CHARLESTON, S.C. (AP) — The Latest on the trial of a former South Carolina police officer charged with murder in the shooting death of an unarmed black motorist (all times local):
A state crime scene investigator says there was nothing nefarious about officers swabbing a Taser for DNA but not taking fingerprints from the stun gun an officer used before shooting an unarmed black motorist who was running away.

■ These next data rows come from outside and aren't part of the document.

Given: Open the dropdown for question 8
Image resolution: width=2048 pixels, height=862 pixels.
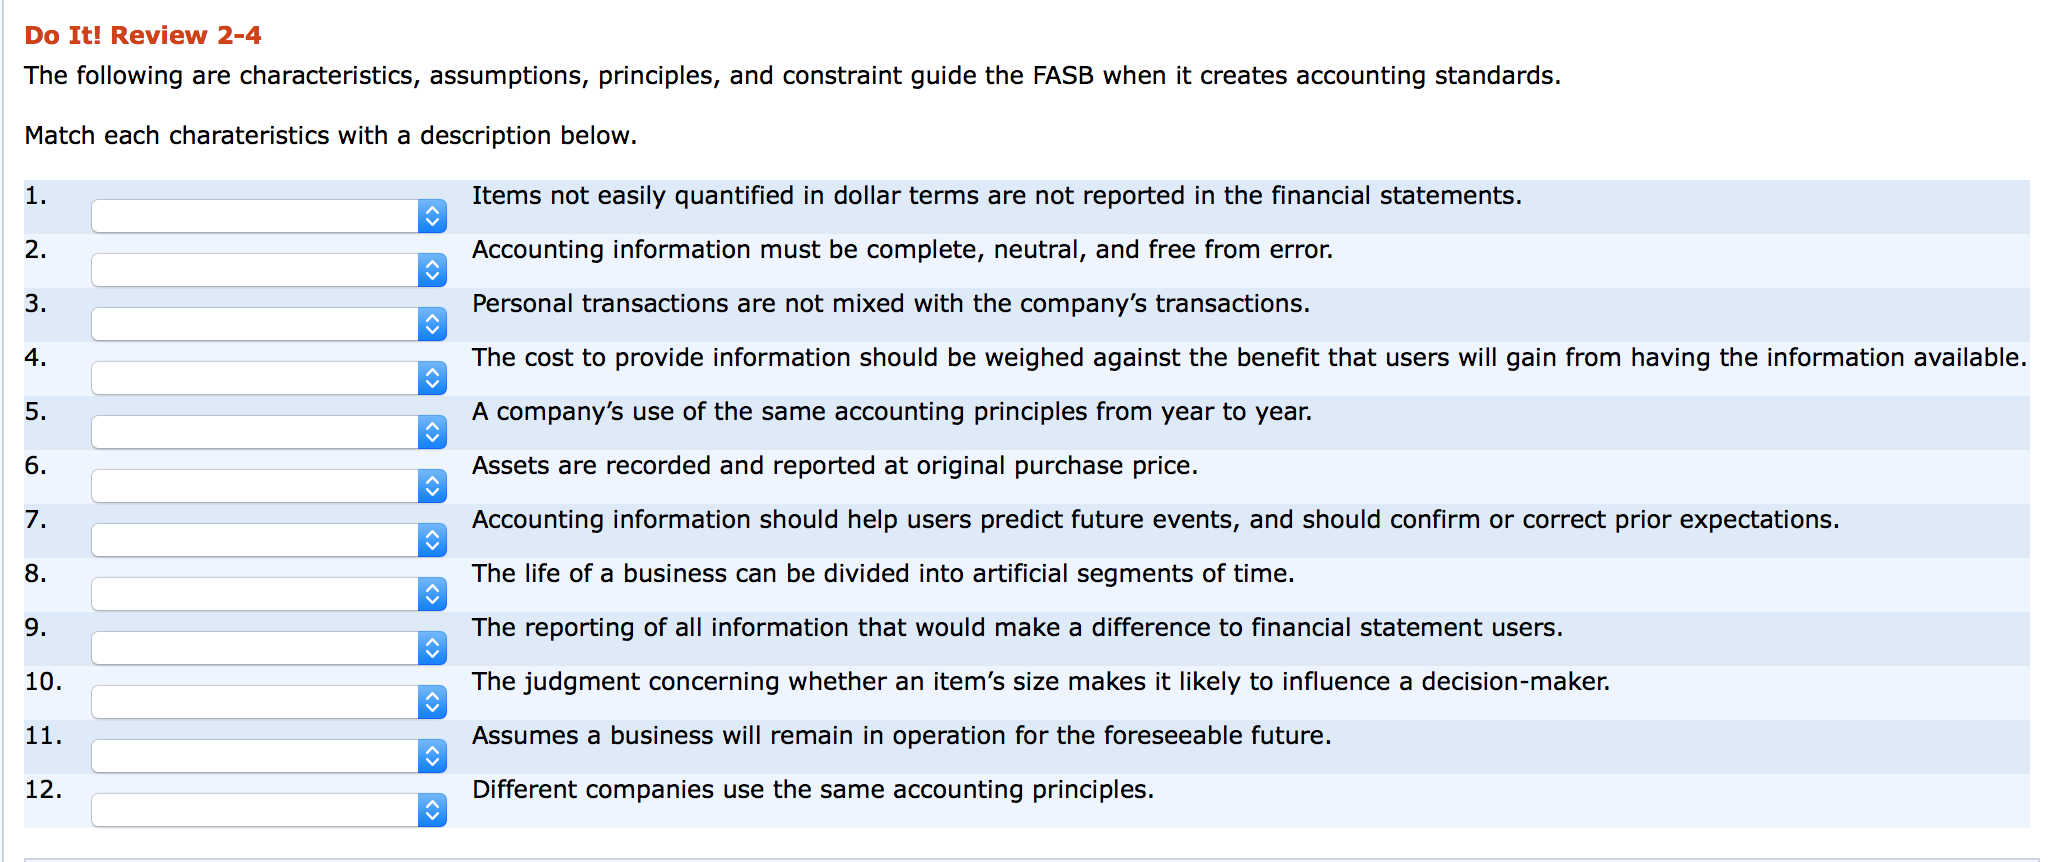Looking at the screenshot, I should pos(268,594).
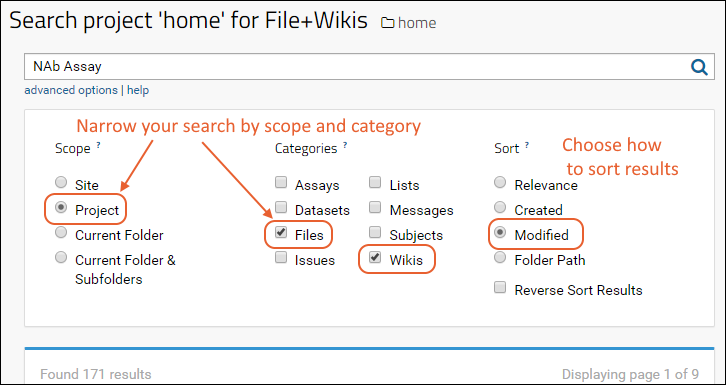Image resolution: width=726 pixels, height=385 pixels.
Task: Uncheck the Files category checkbox
Action: (281, 232)
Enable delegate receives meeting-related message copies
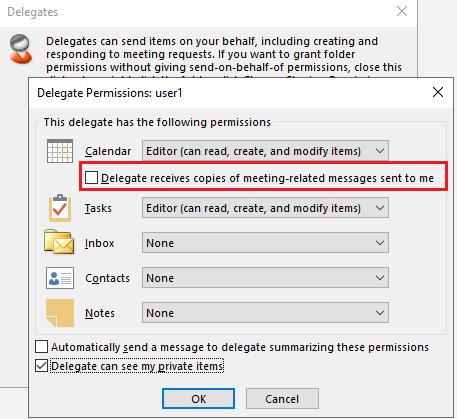This screenshot has height=419, width=457. coord(91,178)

Almon Brown, who works for the State Law Enforcement Division, testified at the murder trial of fired North Charleston officer Michael Slager on Thursday that the weapon was processed according to lab protocol. Brown, who combed the scene for evidence following the April 2015 shooting death of Walter Scott, says there is no doubt from the evidence that there was a struggle between Scott and Slager.
The defense earlier questioned Brown about why no fingerprints were taken from the officer’s Taser, which the defense contends Scott got control of before the shooting.
A dramatic cellphone video seen worldwide shows Scott running away without the spent Taser and falling to the ground dozens of feet away from Slager after being shot five times in the back.
The prosecution is calling witnesses for a sixth day in the murder trial of a former South Carolina police officer charged in the death of a black motorist.
Former North Charleston patrolman Michael Slager is charged in the shooting of 50-year-old Walter Scott as he ran from a traffic stop in April 2015. Cellphone video that captured Scott being shot in the back stunned the nation.
As testimony begins Thursday, the prosecution has called 23 witnesses to lay out its case that although Slager may have been provoked by Scott running away, there was no justification for shooting him five times.
The defense has countered that the investigation was botched. Defense attorney Andy Savage noted Wednesday that people using a toy metal detector found bullets at the scene missed by state investigators.